Pixel coordinate grounding data:

Start of Block

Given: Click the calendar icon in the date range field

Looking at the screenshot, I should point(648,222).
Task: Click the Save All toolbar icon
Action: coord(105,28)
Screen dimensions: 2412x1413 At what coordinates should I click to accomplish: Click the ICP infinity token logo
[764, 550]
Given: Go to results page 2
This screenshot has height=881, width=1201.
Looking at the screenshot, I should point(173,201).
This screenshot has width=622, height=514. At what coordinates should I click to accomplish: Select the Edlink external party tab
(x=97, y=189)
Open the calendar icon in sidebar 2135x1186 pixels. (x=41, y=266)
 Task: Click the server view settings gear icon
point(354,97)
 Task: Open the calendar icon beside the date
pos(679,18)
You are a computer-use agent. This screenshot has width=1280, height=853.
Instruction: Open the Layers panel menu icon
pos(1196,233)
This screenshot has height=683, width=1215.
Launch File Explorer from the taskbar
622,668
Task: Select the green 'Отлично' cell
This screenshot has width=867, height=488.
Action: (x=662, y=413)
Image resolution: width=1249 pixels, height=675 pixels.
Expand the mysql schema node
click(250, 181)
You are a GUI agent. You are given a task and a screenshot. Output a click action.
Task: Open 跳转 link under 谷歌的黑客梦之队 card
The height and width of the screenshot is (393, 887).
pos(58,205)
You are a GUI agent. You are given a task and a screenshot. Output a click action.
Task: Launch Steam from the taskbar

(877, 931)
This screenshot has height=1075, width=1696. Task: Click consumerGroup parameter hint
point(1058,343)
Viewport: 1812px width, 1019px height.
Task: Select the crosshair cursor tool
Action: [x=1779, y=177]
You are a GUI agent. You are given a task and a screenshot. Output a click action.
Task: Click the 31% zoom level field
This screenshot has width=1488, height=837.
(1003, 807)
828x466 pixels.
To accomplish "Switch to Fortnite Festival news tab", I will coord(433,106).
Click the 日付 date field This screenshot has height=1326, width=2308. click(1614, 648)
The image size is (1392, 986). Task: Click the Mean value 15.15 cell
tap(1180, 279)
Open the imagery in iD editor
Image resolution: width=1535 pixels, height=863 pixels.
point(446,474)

End of Block

Exercise brief: Each entry is to be given again, exactly as it stands.

Response below:
Given: Click the calendar icon in the date range field

Looking at the screenshot, I should point(648,222).
Task: Click the Save All toolbar icon
Action: coord(105,28)
Screen dimensions: 2412x1413 At what coordinates should I click to accomplish: Click the ICP infinity token logo
[764, 550]
Given: Go to results page 2
This screenshot has height=881, width=1201.
Looking at the screenshot, I should point(173,201).
This screenshot has width=622, height=514. At what coordinates should I click to accomplish: Select the Edlink external party tab
(x=97, y=189)
Open the calendar icon in sidebar 2135x1186 pixels. (x=41, y=266)
 Task: Click the server view settings gear icon
point(354,97)
 Task: Open the calendar icon beside the date
pos(679,18)
You are a computer-use agent. This screenshot has width=1280, height=853.
Instruction: Open the Layers panel menu icon
pos(1196,233)
This screenshot has height=683, width=1215.
Launch File Explorer from the taskbar
622,668
Task: Select the green 'Отлично' cell
This screenshot has width=867, height=488.
Action: (x=662, y=413)
Image resolution: width=1249 pixels, height=675 pixels.
Expand the mysql schema node
click(250, 181)
You are a GUI agent. You are given a task and a screenshot. Output a click action.
Task: Open 跳转 link under 谷歌的黑客梦之队 card
The height and width of the screenshot is (393, 887).
pos(58,205)
You are a GUI agent. You are given a task and a screenshot. Output a click action.
Task: Launch Steam from the taskbar

(877, 931)
This screenshot has height=1075, width=1696. Task: Click consumerGroup parameter hint
point(1058,343)
Viewport: 1812px width, 1019px height.
Task: Select the crosshair cursor tool
Action: [x=1779, y=177]
You are a GUI agent. You are given a task and a screenshot. Output a click action.
Task: Click the 31% zoom level field
This screenshot has width=1488, height=837.
(1003, 807)
828x466 pixels.
To accomplish "Switch to Fortnite Festival news tab", I will coord(433,106).
Click the 日付 date field This screenshot has height=1326, width=2308. click(1614, 648)
The image size is (1392, 986). Task: Click the Mean value 15.15 cell
tap(1180, 279)
Open the imagery in iD editor
Image resolution: width=1535 pixels, height=863 pixels.
point(446,474)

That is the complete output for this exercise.